Ranko turned, flashing Akane an exaggerated smile. “We should get out of here. I promised Daddy I’d make lunch for everyone when we got back to the house.”

Akane grinned, picking up Ranko's intent. “I mean, he does love your cooking, princess. We all do.”

Genma's growling stomach drowned out any protest he might have made as his child turned to the mammoth man standing a few meters away, waving dismissively over her shoulder as she flipped her hair behind herself. “Lance? I'm finished with him. Let’s go home.”

“You heard her,” Lance commanded, stepping between the young woman and the old man. “Have a nice day,” he said in a mockingly cheerful voice that made his true feelings clear. He turned his back on Genma, shadowing Ranko as she took Akane's hand and the pair headed for the black SUV waiting at the bottom of the hill.

“I'm so proud of you,” Akane whispered as they walked, squeezing Ranko’s hand tightly. “I love you, Ranko Tendo.”

Ranko smiled softly. “I love you too. And, you know what? I'm proud of me, too.”

“Are you girls about ready,” Soun asked, leaning on the side of the vehicle. His eyes met Ranko’s, and he gestured to the hilltop. “I saw you two talking. Is everything alright?”

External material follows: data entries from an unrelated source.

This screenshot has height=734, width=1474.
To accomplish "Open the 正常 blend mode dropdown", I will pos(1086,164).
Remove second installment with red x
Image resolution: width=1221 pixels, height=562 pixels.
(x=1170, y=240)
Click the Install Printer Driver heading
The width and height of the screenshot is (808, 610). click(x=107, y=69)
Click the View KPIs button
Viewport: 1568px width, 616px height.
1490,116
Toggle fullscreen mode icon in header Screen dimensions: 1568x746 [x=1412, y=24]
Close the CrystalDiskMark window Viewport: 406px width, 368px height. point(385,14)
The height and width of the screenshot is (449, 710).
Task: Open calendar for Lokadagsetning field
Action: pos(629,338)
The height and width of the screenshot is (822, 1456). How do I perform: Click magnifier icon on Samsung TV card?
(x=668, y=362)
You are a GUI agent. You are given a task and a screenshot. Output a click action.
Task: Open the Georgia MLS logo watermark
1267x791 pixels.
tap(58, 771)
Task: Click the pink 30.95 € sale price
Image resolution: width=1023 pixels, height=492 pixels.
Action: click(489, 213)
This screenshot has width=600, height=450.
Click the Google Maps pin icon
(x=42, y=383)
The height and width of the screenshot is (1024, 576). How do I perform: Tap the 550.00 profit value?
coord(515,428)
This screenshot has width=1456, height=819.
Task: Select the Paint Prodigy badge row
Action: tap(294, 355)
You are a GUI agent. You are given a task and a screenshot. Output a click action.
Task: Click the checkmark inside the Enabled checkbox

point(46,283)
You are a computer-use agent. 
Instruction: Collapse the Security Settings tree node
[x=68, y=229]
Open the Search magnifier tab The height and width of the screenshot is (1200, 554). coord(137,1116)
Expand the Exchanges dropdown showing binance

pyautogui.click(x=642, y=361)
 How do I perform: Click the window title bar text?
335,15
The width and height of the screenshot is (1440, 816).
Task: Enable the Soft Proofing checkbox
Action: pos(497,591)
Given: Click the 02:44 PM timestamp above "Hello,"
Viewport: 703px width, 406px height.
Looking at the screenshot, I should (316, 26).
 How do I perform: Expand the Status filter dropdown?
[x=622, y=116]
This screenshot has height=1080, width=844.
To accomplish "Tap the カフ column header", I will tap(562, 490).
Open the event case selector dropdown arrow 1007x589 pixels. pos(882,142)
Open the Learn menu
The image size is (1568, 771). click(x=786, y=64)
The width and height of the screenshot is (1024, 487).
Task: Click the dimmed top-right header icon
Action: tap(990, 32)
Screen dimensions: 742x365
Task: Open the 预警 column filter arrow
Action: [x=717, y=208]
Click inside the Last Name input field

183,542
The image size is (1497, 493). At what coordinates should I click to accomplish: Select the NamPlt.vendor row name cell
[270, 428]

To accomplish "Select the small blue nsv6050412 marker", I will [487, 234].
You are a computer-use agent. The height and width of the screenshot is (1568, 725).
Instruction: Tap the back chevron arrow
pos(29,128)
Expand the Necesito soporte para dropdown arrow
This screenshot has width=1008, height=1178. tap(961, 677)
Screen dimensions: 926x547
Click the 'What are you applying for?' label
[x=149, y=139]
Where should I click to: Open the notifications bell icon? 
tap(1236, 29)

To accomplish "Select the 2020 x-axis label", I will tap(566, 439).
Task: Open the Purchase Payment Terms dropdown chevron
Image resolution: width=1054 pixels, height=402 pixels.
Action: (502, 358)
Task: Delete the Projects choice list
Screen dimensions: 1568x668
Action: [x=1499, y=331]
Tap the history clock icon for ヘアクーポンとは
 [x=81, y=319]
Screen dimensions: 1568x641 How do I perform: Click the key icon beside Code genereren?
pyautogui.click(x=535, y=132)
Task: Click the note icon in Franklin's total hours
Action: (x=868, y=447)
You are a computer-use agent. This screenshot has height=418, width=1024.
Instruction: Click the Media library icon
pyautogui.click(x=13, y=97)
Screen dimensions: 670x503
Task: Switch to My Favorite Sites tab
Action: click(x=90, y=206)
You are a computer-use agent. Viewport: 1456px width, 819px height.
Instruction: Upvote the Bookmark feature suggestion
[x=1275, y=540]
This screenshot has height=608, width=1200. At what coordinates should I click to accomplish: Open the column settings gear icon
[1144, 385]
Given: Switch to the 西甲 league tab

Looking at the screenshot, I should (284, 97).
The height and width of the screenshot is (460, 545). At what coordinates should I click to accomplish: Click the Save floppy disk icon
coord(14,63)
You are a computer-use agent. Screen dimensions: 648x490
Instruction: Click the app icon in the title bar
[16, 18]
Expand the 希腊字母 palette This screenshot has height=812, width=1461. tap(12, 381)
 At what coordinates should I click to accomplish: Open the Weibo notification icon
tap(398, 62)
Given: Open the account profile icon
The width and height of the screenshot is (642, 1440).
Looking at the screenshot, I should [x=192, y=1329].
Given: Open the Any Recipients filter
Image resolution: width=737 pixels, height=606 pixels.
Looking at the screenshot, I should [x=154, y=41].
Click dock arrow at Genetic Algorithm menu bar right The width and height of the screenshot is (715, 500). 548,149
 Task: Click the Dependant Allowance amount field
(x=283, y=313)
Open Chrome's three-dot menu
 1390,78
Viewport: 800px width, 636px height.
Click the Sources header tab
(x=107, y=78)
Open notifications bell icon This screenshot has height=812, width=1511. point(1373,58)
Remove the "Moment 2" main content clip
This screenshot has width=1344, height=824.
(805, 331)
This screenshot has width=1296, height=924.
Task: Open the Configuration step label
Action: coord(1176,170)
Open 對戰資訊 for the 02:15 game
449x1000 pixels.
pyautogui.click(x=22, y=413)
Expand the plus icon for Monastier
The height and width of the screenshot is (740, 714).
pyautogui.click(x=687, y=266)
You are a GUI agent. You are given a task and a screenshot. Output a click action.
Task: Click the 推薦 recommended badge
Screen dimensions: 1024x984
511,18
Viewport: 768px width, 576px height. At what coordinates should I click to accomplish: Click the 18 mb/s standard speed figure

Ranko beamed, wrapping her arms around Soun’s neck. She wasn't normally physically affectionate like that with him, but especially in that moment, her gratitude and love for him knew no bounds. Blushing at the very thought that she felt inclined to do so, she raised herself up on her tiptoes in her black heels, planting a tentative kiss on Soun's right cheek. “Couldn't be better, Daddy.”

Genma could only glare as the beautiful young redhead in the black dress was engulfed in her father's loving embrace.